またプレイヤーが想定した操作や遊び方をしてくれるか不安でしたが、差異こそあれ概ね想定通りのプレイをしてくれました。パリィの受付時間を短く設定したため、操作中偶然にパリィが発動する場面が多かったことが原因と考えられます。しかし、赤い弾がパリィできないことは明確に明記すべきでした。プレイヤーはパリィを期待しているため、それができないなど想定外だったのです。最初のステージは赤い弾の登場頻度を下げるべきだったでしょう。本作はシステムに魅力を感じ、プレイしていただいたプレイヤーが多かったと前述しましたが、そのシステムを楽しんでもらえなければ本末転倒です。今後は更にテストプレイの機会を増やし、試行錯誤を続けていきたいです。
ポスターの効果
「TGS2023スカラーシップ」では10作品を一つのブースで展示します。お客様はその中から好きな作品を選んでプレイできます。プレイする判断材料が一枚のスクリーンショットとポスターしかなかったため、それらの存在は大きいです。私のゲームは一人で製作していたため、グラフィックなどのクオリティは他作品に比べて遥かに劣っていました。しかし、他作品に劣らず多くのお客様に遊んでいただいたという印象があります。その一因としてわかりやすいタイトルとポスターのデザインがあったと思います。
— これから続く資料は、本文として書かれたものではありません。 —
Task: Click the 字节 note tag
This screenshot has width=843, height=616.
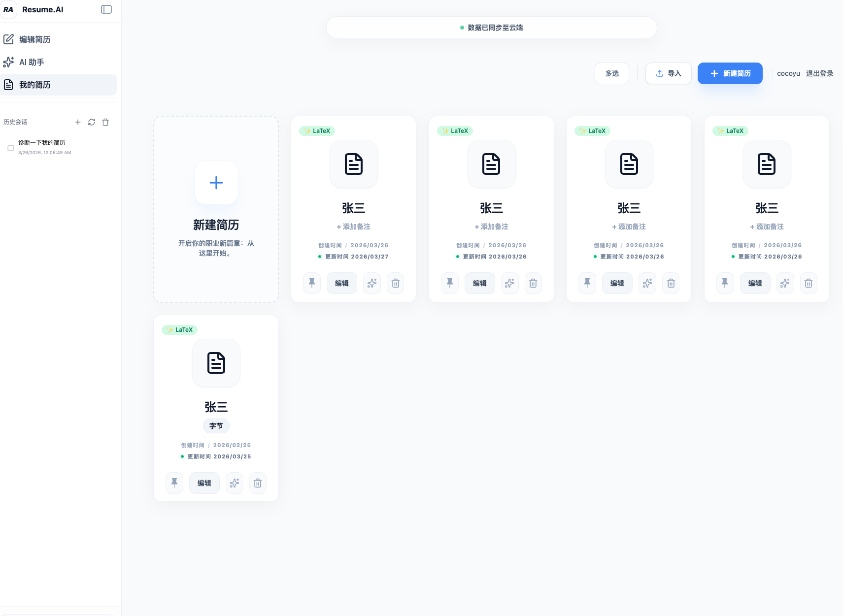Action: [216, 426]
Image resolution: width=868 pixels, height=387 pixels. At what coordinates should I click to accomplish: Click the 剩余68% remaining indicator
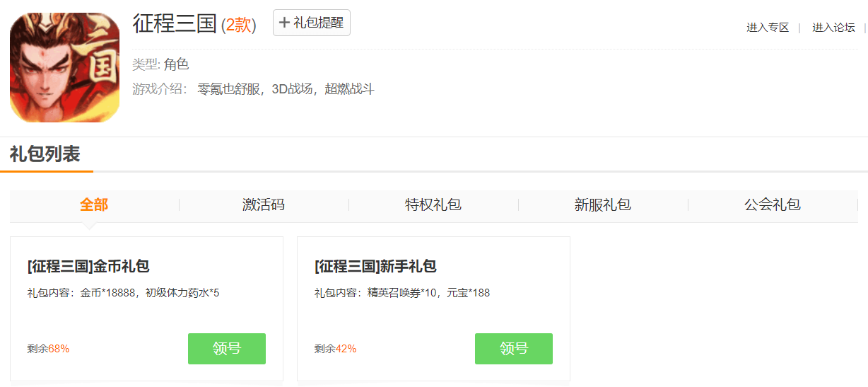[48, 349]
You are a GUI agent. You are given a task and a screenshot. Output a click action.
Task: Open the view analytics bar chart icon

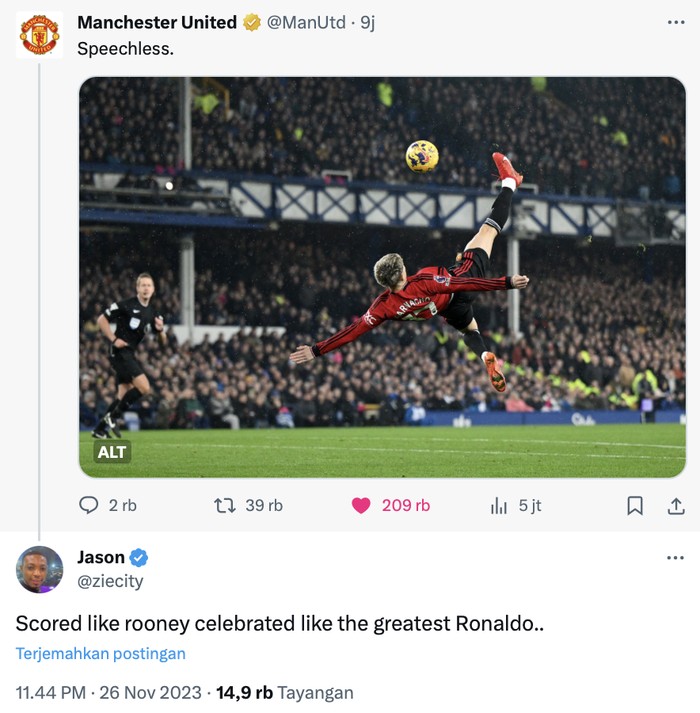pyautogui.click(x=498, y=506)
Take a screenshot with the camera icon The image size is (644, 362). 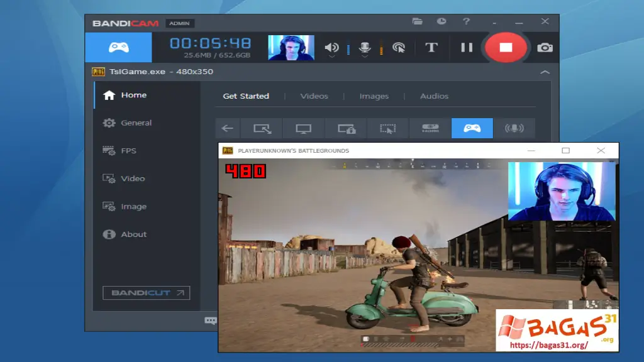tap(545, 48)
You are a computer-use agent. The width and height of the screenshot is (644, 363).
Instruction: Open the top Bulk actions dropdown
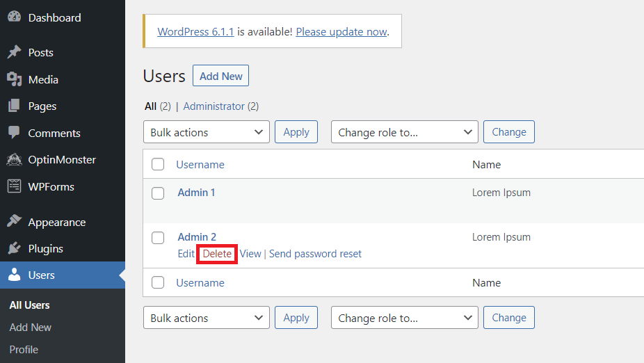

「パリィシューター」というタイトルはパリィという単語の意味さえ理解していれば瞬時にゲーム内容を大まかに把握できるようです。なぜなら、自ら進んで「パリィシューター」のプレイをしていただいたユーザーはチュートリアルを読むことなくスムーズなプレイをしていた方が多かったからです。そして青を主体とした背景にオレンジのキャラクターが目立つように配置されたポスターデザインは他のポスターと並んでも目立っていました。
まとめ
最後になりましたが、小野様、高橋様、IGDAの皆様方、たくさんのサポートやアドバイスに感謝しかありません。お世話になりました。そして、スカラーシップメンバーの方、私のゲームをプレイしてくれた方、誠にありがとうございました。